De resto, há um estudo dum académico alemão que diz que o MDM só sabe falar mal da Frelimo, tal como o fazia ou o faz a Renamo e que não se conhece nenhum programa político de ambos. Todos espelham uma áurea de ódio e um potencial de se vingarem da Frelimo, como se tivesse sido um partido que só fez mal ao país, quando foi esta Frelimo que libertou os moçambicanos do tenebroso colonialismo português, incluindo os que a diabolizam e os seus veteranos e negam homenagear os seus melhores líderes, como Eduardo Mondlane e Samora Machel, que tombaram lutando contra a colonização e contra os regimes racistas que imperavam na região.
”Desde as eleições de 1999 a Renamo tem visivelmente enfraquecido e não tem sido capaz de desafiar significativamente a hegemonia da Frelimo e esta ganhou vitórias esmagadoras nas eleições de 2009. O novo Parlamento, eleito em 2009 para um período de cinco anos através da representação proporcional, é dominado pela Frelimo.
A Frelimo ganhou 75 por cento dos votos e tem a maioria em todas as antigas zonas que outrora eram de maior influência da Renamo.
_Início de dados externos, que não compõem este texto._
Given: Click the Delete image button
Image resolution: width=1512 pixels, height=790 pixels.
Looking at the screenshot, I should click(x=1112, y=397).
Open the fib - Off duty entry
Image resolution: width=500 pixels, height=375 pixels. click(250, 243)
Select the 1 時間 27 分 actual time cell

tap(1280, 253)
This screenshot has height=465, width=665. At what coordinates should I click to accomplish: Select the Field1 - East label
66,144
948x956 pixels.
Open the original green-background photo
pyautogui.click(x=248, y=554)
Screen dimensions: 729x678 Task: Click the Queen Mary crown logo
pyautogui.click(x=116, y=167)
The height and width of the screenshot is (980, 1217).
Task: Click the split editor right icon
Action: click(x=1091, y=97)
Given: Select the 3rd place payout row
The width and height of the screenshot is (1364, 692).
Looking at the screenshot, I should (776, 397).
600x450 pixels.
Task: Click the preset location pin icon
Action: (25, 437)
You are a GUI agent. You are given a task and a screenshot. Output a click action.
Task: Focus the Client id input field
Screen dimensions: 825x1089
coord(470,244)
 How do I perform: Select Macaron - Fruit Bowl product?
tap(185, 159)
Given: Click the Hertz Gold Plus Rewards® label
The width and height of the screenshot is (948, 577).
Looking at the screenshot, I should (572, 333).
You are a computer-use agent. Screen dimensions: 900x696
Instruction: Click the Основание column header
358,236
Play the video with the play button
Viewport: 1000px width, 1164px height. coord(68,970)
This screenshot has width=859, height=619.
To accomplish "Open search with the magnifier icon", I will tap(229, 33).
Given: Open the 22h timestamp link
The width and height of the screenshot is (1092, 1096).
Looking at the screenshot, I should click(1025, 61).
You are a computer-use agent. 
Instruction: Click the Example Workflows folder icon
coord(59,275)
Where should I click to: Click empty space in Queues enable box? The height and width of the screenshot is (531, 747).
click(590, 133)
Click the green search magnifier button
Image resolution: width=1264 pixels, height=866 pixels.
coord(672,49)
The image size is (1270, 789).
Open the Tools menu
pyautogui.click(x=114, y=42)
A Frelimo domina o país a um tal ponto que nunca antes conseguira após a introdução do sistema multipartidário nos começos de 1990”, diz este académico no seu estudo, que tem como título em Inglês Renamo’s Rise and Decline: The Politics of Reintegration in Mozambique, o que em Português se pode traduzir como Ascensão e Declínio da Renamo: A Política de Reintegração em Moçambique.